I am quite surprised, and I probably shouldn’t have been, about how closely related creativity and discipline are. Growing up, I saw numerous images, movies, novels which cast the creative types – the artistes – in the light of the free-spirited and unstructured characters. And there was almost always the subtext of unconventional equals indiscipline.
But yo! my own journey into channeling my creativity and expressing it suggests the opposite. It takes incredible discipline to do “your thing.” There is nothing simple about writing. It takes dedication, habit, regimen, and continuous learning. Even as I dig deep to find a way for these stories to become more than thoughts and fantasies in my head, I am struck by the amount of time it takes to type shit out!
I realized – possibly this year more than any other time in my life – that I want to get better at writing and this requires a daily habit. And while it is not very easy given work commitments, I finally reached a point where I had to make a decision on whether or not I wanted to be disciplined about this craft. It takes effort to confront your thoughts on paper and be critical about them. It takes strength and great honesty to be able to balance the innovation and the convention – because you won’t believe how many rules there are about good writing and bad writing.

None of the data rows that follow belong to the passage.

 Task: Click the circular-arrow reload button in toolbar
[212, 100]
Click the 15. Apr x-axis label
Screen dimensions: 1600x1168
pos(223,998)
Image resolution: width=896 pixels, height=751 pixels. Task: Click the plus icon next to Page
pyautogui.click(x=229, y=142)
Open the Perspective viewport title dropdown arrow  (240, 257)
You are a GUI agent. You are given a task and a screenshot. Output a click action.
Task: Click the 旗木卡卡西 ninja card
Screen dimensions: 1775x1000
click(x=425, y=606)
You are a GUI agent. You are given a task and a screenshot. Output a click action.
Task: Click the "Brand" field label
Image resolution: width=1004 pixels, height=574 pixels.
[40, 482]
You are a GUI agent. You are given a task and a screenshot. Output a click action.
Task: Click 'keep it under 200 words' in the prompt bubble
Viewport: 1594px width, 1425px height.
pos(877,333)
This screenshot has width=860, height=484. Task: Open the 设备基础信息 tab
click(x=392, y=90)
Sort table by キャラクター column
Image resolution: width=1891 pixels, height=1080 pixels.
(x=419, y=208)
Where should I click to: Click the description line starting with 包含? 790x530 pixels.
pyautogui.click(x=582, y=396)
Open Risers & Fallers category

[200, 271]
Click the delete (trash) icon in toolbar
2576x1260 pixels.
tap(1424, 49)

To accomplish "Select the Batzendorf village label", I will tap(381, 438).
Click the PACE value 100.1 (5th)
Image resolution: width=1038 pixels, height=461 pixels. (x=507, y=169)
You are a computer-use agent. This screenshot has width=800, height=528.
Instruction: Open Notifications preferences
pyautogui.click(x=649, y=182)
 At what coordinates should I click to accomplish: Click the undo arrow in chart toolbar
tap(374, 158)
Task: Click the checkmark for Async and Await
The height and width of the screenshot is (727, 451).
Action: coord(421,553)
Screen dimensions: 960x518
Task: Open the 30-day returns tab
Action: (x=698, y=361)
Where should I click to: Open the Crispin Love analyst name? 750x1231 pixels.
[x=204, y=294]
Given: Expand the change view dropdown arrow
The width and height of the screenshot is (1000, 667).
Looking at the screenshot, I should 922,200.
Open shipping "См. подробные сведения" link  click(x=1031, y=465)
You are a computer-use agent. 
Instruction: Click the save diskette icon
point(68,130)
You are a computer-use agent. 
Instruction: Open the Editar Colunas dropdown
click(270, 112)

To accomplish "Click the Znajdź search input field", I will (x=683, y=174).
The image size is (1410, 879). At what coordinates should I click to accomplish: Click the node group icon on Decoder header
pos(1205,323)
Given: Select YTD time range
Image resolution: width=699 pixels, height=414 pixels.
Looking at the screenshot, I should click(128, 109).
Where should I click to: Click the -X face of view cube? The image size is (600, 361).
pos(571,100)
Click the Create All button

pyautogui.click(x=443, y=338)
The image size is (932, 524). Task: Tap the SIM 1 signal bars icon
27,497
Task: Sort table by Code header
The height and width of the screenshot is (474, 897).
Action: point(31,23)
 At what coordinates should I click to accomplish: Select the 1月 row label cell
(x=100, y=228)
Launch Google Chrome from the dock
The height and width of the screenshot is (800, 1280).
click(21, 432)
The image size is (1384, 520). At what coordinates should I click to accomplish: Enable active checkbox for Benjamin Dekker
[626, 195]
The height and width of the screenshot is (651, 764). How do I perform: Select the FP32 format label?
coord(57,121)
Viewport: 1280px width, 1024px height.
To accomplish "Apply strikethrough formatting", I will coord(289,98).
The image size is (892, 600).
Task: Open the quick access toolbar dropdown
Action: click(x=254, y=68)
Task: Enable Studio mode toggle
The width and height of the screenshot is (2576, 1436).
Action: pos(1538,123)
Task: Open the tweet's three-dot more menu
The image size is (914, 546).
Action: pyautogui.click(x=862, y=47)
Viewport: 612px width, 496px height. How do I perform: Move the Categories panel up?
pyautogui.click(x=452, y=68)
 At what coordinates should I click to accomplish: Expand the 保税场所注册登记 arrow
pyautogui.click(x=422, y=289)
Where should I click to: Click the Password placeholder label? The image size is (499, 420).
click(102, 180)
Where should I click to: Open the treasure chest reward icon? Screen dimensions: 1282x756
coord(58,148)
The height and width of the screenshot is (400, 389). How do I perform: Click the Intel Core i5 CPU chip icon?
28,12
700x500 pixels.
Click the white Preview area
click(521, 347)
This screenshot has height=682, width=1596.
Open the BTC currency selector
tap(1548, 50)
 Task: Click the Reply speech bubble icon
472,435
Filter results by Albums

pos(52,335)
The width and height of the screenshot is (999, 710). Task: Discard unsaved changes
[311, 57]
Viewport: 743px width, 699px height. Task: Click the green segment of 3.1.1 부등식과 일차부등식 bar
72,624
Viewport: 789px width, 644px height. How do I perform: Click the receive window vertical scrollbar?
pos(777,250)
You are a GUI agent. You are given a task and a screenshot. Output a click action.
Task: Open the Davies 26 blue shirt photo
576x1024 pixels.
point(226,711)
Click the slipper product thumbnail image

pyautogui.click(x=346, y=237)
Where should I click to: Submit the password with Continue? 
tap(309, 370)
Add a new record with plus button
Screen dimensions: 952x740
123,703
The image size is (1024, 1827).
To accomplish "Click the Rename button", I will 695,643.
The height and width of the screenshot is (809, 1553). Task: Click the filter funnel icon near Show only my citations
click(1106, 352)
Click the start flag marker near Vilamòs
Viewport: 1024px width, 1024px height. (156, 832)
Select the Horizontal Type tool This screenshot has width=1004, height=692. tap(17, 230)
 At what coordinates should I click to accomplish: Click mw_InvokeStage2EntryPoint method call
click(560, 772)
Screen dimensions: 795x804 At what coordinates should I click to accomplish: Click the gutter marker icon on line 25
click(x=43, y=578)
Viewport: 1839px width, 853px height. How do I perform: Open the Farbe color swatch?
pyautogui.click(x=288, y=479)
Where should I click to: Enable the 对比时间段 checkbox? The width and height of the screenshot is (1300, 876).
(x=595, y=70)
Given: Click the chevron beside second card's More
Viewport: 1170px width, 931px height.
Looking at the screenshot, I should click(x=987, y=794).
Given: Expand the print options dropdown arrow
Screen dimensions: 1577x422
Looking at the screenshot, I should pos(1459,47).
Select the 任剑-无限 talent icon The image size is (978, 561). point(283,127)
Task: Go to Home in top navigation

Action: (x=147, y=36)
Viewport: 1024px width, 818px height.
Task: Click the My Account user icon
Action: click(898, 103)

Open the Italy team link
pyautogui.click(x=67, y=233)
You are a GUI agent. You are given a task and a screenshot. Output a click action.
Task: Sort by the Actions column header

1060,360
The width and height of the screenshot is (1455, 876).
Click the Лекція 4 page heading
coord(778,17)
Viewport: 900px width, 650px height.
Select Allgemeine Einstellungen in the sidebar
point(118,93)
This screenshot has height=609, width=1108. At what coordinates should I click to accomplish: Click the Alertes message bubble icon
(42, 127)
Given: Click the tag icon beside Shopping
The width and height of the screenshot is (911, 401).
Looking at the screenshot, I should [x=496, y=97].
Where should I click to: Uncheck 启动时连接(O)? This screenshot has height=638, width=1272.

It seems that I had a false belief about being a writer. That it happened organically. That you were either blessed with the gift or not. That it is a life that found you. That it was crafted in the stars. That it was all supposed to click together on one fine day. And when it clicked, I would have a book that I hadn’t struggled even one bit to writer. That I would be so inspired by this story that I would write it effortlessly. And just like that I would be a best selling romance novelist. And while I am not ruling out such a scenario entirely, I think I have realized and accepted a simple truth: being a writer requires more than a fair share of self efficacy. Like other great disciplines in my life, I have to work at it, put in the time, and my body/soul/mind will reward me with the welling up of beauty and the courage to share it with others.
There is no indiscipline in creativity and artistry.